Homebuilding revenues increased 44.7 percent to $349.2 million for the third quarter of 2012 from $241.3 million for the same period in 2011 primarily due to a 37.4 percent rise in closings and to a 4.8 percent increase in average closing price. Homebuilding revenues for the third quarter of 2012 included $2.2 million from land sales, which resulted in pretax earnings of $935,000, compared to homebuilding revenues for the third quarter of 2011 that included $931,000 from land sales, which resulted in pretax earnings of $342,000. Gross profit margin from land sales was 41.9 percent for the three months ended September 30, 2012, compared to 36.7 percent for the same period in 2011. Fluctuations in revenues and gross profit percentages from land sales resulted from local market conditions and changing land portfolios. Although the Company generally purchases land and lots with the intent to build homes on those lots and sell them, it will occasionally sell a portion of its land to other homebuilders or third parties.

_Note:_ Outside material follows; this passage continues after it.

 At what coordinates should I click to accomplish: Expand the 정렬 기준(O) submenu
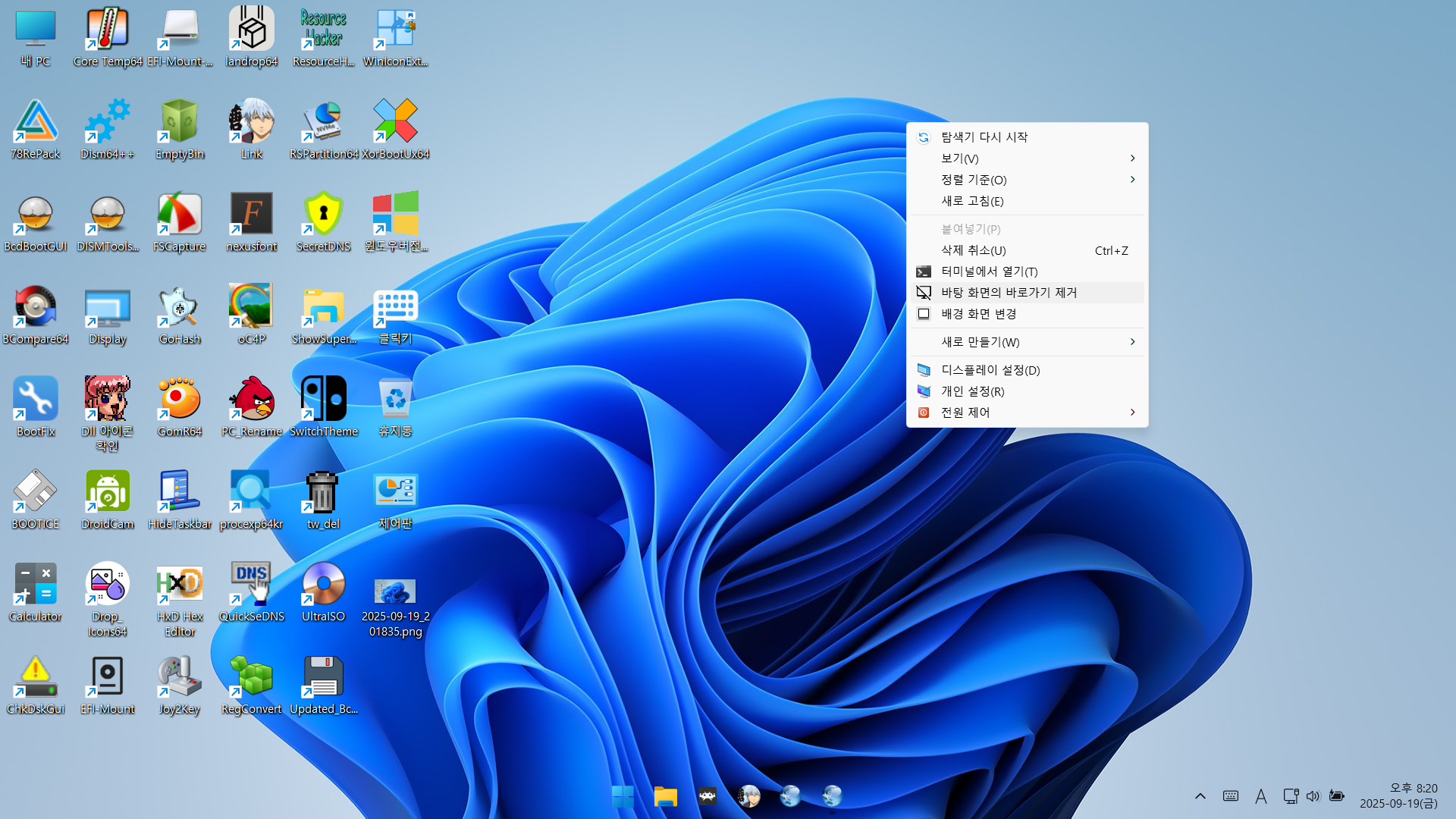tap(974, 180)
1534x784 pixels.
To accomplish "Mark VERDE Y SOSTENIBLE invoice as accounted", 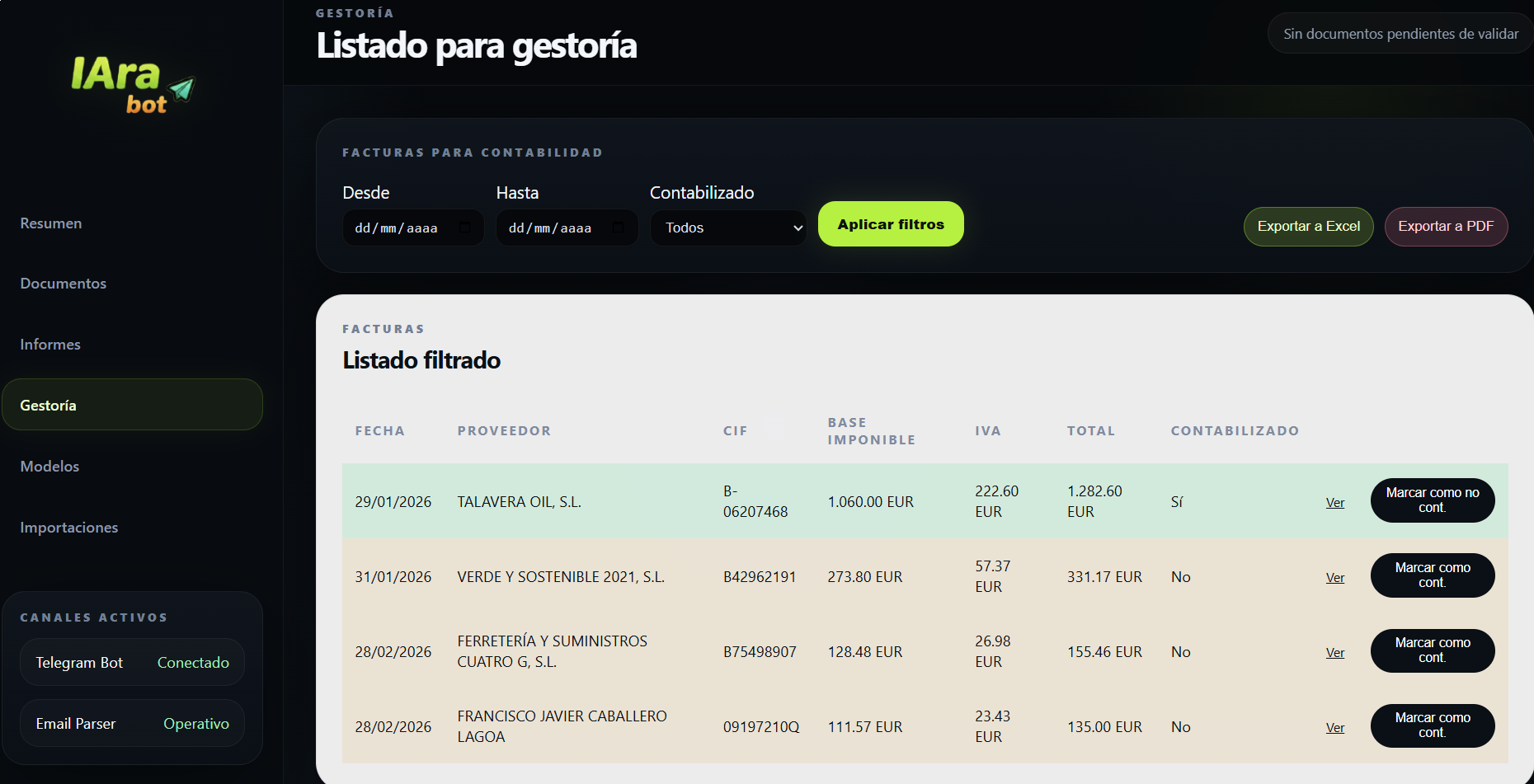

Homebuilding revenues increased 38.8 percent to $843.3 million for the first nine months of 2012 from $607.7 million for the same period in 2011 primarily due to a 33.6 percent rise in closings and to a 4.0 percent increase in average closing price. Homebuilding revenues for the first nine months of 2012 included $3.9 million from land sales, which resulted in pretax earnings of $1.6 million, compared to homebuilding revenues for the first nine months of 2011 that included $2.3 million from land sales, which resulted in pretax earnings of $198,000. Gross profit margin from land sales was 40.2 percent for the nine months ended September 30, 2012, compared to 8.6 percent for the same period in 2011. Fluctuations in revenues and gross profit percentages from land sales resulted from local market conditions and changing land portfolios.

For the three months ended September 30, 2012, the financial services segment reported pretax earnings of $3.4 million, compared to $2.0 million for the same period in 2011. Revenues for the financial services segment increased 31.4 percent to $9.5 million for the three months ended September 30, 2012, compared to $7.2 million for the same period in the prior year. This improvement was primarily attributable to increases in locked loan pipeline and origination volumes and to higher title income. For the three months ended September 30, 2012, financial services expense totaled $6.1 million, versus $5.2 million for the same period in 2011. This increase was primarily attributable to higher indemnification, personnel and legal expenses and to interest related to the financial services credit facility that was entered into during December 2011. For the three months ended September 30, 2012 and 2011, the capture rates of mortgages originated for customers of the Companys homebuilding operations were 64.4 percent and 72.5 percent, respectively.